Kairo/ Jerusalem (dts) - Die beiden bislang verfeindeten Palästinensergruppen Fatah und Hamas haben am Mittwoch ein Versöhnungsabkommen unterzeichnet. Die Vereinbarung beinhaltet die Bildung einer gemeinsamen Übergangsregierung und Neuwahlen innerhalb eines Jahres. Außerdem sollen die Gefangenen der jeweils anderen Seite freigelassen werden.

Das Abkommen solle den Weg zu einem unabhängigen Palästinenserstaat ebnen. "Wir verkünden den Palästinensern, dass wir das dunkle Kapitel der Spaltung für immer beenden", erklärte Palästinenserpräsident Mahmud Abbas, der Chef der als gemäßigt geltenden Fatah, bei der Unterzeichnung des Abkommens in der ägyptischen Hauptstadt Kairo.

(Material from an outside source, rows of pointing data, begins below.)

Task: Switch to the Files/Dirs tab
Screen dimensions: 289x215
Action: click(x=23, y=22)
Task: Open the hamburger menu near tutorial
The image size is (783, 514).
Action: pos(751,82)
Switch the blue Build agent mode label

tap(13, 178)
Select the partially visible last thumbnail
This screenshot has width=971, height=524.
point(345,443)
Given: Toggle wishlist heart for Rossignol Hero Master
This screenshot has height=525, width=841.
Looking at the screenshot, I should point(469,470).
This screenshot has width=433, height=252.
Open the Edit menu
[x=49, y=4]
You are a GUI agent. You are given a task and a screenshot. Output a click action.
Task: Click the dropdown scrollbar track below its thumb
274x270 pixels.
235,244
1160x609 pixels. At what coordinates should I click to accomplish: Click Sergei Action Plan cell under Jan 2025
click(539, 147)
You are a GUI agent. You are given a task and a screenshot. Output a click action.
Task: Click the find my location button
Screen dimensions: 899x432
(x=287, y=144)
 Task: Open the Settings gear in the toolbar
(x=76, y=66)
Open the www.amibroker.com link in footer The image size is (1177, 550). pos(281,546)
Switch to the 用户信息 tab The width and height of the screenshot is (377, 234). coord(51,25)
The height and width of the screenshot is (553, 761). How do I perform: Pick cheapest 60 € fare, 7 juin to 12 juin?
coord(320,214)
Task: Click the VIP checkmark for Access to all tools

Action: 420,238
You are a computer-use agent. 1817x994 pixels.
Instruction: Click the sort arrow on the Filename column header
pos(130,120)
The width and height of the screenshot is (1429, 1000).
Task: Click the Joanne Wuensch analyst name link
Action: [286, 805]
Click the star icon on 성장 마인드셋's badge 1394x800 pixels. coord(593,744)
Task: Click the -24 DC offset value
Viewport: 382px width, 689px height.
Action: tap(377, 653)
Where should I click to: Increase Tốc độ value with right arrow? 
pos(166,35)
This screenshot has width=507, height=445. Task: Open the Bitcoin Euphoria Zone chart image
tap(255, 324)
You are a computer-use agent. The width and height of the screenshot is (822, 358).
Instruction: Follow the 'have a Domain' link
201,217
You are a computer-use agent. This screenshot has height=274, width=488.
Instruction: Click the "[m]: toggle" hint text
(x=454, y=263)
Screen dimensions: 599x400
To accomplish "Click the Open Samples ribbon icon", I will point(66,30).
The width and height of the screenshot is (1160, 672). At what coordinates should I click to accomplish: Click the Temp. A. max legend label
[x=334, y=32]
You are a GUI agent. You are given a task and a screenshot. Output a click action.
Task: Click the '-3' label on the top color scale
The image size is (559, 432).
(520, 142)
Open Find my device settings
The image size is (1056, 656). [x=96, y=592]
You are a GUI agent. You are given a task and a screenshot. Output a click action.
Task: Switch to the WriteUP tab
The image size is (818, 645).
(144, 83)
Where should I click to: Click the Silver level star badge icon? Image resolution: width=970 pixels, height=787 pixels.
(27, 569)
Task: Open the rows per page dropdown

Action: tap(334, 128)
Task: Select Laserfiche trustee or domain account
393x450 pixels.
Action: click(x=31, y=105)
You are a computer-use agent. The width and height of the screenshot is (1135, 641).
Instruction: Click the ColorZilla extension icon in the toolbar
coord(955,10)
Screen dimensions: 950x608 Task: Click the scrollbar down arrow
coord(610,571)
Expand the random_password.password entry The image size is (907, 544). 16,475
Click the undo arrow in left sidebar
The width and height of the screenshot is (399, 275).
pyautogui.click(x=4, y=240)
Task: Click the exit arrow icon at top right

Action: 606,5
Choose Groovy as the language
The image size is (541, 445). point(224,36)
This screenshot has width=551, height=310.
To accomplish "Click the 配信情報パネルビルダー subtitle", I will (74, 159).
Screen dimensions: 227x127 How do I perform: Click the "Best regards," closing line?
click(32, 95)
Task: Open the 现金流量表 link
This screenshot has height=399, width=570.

Die Versöhnung ebne den Weg, um für Ordnung in Palästina zu sorgen und "einen gerechten Frieden zu erreichen", so Abbas weiter. Der Palästinenserpräsident kündigte außerdem einen Besuch im Gazastreifen an, der seit 2007 von der radikal-islamischen Hamas kontrolliert wird. Bundesaußenminister Guido Westerwelle (FDP) sieht das in Kairo besiegelte Abkommen mit Zurückhaltung. Die Bundesregierung könne keine Organisation akzeptieren, die das Existenzrecht Israels infrage stelle, erklärte Westerwelle am Mittwoch mit Blick auf die radikal-islamische Hamas.